Aşağıdaki kayıtlarda "Given: Focus the Host server address field" içeren satırla açılıp "Looking at the screenshot, I should 369,91." içeren satırla kapanan bölümü, iki uç da dahil ve boş satırlar atlanarak, "Sıra" ve "Satır" sütunlarından oluşan bir Markdown tablosu olarak çıkar.

**Çıkarılan kayıtlar**
((

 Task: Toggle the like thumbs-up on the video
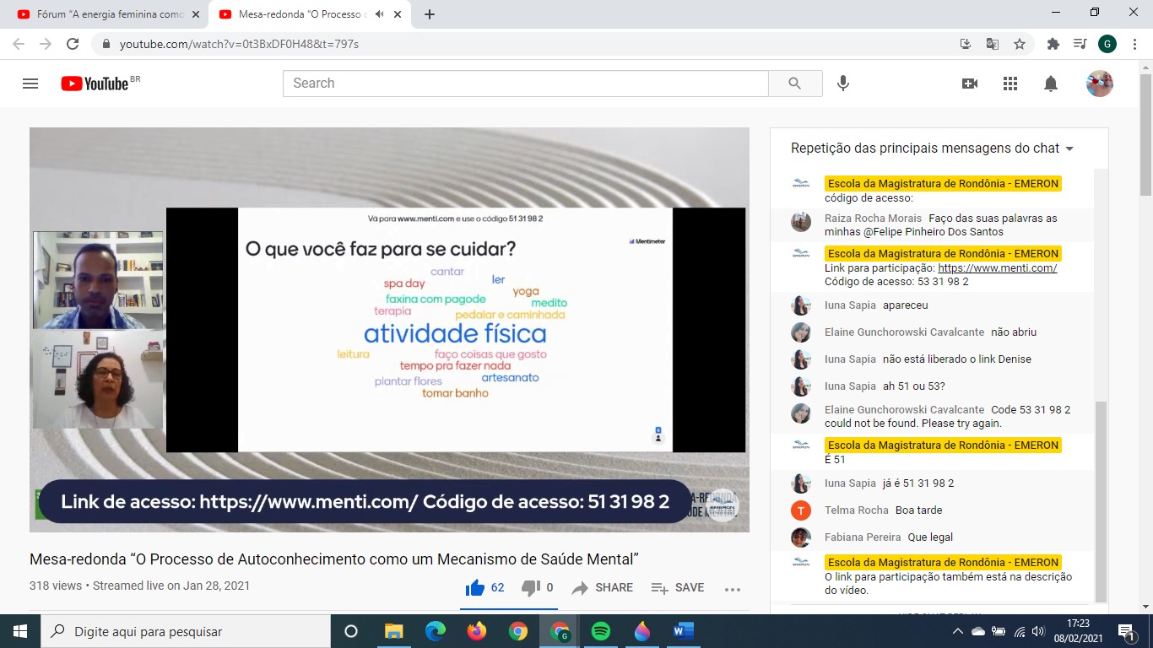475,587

))
((

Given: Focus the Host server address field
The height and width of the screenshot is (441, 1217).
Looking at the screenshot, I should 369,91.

))

**Tam yanıt**
| Sıra | Satır |
|---|---|
| 1 | Given: Focus the Host server address field |
| 2 | The height and width of the screenshot is (441, 1217). |
| 3 | Looking at the screenshot, I should 369,91. |